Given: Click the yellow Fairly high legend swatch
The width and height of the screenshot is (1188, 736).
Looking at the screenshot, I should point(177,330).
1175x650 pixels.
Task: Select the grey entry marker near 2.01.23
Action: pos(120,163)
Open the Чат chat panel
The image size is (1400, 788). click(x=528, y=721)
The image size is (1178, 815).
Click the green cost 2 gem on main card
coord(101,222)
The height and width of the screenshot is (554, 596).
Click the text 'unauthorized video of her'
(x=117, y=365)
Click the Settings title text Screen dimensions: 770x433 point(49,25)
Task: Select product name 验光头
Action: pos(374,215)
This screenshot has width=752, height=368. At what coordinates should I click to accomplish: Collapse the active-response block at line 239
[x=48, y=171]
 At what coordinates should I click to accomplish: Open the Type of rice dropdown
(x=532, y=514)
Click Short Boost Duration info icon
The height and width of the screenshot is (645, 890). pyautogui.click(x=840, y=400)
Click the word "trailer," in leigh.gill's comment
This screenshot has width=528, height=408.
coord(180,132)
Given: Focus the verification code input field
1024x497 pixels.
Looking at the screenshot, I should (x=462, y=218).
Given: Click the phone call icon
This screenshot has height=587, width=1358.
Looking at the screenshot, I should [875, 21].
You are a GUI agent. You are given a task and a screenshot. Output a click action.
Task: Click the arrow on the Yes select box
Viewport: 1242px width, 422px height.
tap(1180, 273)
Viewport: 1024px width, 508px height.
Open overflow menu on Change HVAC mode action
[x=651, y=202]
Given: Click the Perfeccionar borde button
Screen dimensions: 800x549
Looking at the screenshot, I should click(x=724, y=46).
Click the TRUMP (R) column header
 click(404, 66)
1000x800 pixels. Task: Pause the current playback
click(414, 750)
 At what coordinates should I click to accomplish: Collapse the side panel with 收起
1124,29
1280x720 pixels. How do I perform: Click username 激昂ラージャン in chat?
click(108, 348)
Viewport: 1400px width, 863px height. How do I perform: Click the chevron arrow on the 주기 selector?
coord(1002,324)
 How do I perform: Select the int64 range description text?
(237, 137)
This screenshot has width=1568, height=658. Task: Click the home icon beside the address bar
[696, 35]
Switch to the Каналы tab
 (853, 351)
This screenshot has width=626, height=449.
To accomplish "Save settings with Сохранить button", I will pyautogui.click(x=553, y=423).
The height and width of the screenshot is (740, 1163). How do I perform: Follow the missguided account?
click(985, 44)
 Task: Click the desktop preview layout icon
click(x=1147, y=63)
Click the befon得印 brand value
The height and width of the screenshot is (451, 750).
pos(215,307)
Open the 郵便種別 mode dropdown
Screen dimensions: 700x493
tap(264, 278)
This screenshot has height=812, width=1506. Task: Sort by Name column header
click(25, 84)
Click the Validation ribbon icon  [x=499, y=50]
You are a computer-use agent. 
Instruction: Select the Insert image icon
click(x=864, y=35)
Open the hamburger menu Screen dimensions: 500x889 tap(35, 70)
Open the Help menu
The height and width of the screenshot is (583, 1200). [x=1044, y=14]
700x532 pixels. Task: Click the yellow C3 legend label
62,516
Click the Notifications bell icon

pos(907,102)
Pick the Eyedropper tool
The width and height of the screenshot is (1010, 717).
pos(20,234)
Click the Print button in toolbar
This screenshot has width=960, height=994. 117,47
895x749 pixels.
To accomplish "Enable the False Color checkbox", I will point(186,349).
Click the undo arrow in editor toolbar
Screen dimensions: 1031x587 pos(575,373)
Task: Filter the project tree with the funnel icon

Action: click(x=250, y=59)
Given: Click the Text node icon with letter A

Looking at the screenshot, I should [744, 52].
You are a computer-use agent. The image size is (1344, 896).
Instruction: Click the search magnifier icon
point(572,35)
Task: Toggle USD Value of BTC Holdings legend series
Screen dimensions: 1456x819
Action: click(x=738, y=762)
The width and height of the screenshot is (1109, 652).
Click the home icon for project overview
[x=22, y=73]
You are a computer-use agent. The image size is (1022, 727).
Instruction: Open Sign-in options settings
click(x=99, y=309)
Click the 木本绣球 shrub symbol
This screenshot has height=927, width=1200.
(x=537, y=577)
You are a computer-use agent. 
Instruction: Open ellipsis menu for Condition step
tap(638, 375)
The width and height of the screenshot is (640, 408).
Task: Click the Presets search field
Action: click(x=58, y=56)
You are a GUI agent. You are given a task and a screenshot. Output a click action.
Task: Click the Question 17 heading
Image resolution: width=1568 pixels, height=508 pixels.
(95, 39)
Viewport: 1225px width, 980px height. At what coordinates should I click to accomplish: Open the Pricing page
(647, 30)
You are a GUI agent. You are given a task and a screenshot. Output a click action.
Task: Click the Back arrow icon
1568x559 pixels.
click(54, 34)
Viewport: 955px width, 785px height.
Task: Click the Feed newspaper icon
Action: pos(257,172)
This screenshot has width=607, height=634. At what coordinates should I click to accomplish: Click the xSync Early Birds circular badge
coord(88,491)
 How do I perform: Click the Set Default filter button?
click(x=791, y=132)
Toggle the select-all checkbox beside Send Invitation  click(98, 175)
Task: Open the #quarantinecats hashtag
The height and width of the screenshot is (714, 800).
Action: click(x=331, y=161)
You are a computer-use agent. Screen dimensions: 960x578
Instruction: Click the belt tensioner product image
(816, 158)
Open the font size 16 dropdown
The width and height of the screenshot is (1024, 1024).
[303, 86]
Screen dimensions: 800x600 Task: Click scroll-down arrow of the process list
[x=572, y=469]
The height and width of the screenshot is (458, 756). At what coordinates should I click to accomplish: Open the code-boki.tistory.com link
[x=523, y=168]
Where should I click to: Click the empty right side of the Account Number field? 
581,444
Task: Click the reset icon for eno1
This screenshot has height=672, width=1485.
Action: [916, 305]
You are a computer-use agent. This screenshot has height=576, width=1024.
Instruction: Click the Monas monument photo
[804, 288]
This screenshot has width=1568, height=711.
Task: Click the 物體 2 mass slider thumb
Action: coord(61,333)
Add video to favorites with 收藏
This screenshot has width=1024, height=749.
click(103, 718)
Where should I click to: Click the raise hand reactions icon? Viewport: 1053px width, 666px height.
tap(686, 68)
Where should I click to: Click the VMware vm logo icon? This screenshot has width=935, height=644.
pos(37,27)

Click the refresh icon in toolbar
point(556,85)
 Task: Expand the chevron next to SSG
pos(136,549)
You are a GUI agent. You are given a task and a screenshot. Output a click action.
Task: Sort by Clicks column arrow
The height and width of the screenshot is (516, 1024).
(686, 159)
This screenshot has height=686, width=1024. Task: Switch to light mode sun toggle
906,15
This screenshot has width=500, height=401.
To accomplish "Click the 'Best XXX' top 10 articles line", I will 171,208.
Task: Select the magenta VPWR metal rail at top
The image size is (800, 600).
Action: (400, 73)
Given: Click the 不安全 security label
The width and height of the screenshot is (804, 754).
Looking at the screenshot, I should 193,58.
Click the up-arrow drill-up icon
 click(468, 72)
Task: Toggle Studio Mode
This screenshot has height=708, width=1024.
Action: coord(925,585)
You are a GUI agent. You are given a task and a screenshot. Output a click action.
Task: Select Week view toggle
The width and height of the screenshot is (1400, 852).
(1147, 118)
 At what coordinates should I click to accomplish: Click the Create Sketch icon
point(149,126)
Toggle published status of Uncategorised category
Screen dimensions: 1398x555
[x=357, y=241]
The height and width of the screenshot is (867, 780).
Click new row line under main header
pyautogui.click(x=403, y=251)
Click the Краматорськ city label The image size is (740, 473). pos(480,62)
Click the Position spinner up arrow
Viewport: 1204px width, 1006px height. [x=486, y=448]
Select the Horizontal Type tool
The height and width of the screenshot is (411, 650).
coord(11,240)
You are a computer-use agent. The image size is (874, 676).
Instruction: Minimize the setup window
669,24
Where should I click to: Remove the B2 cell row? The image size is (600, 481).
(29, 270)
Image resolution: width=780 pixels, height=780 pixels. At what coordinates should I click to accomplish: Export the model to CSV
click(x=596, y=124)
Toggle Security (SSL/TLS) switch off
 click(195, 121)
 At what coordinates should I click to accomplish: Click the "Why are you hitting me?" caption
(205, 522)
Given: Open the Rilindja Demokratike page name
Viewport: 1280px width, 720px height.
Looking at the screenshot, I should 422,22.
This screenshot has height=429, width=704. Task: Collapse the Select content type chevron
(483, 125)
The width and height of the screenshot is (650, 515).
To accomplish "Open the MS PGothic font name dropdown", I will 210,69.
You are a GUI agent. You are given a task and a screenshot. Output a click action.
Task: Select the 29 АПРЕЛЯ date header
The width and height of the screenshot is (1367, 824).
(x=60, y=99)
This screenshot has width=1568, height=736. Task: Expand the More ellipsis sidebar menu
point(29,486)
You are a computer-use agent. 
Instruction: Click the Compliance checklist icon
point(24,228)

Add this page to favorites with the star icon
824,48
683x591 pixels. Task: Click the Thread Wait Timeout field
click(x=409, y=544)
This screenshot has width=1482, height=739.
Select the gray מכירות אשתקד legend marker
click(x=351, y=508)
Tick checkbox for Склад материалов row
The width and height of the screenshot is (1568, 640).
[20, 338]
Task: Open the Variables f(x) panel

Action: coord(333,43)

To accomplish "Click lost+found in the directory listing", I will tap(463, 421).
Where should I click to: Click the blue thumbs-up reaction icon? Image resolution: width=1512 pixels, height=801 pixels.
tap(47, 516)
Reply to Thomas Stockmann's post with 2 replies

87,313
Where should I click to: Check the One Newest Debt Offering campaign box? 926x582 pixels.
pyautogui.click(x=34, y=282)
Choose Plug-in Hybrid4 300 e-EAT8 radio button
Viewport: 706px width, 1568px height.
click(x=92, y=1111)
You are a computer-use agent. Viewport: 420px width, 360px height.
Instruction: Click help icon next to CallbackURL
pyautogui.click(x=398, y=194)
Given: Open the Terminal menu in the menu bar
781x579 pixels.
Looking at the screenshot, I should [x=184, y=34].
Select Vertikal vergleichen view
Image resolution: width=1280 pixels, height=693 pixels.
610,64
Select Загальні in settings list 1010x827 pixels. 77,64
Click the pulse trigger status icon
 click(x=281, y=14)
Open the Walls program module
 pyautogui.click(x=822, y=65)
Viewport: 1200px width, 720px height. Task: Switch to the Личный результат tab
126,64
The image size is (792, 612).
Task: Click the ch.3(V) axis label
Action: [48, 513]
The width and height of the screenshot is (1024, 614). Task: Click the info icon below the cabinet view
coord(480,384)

DIRECTIONS FOR THIS TASK =>
Using the data above, transcribe the lines that run from the line with "Click the up-arrow drill-up icon" to the line with "Click the Краматорськ", both ends kept, and output nothing else.

SOLUTION TO THE PROBLEM =>
Click the up-arrow drill-up icon
 click(468, 72)
Task: Toggle Studio Mode
This screenshot has height=708, width=1024.
Action: coord(925,585)
You are a GUI agent. You are given a task and a screenshot. Output a click action.
Task: Select Week view toggle
The width and height of the screenshot is (1400, 852).
(1147, 118)
 At what coordinates should I click to accomplish: Click the Create Sketch icon
point(149,126)
Toggle published status of Uncategorised category
Screen dimensions: 1398x555
[x=357, y=241]
The height and width of the screenshot is (867, 780).
Click new row line under main header
pyautogui.click(x=403, y=251)
Click the Краматорськ city label The image size is (740, 473). pos(480,62)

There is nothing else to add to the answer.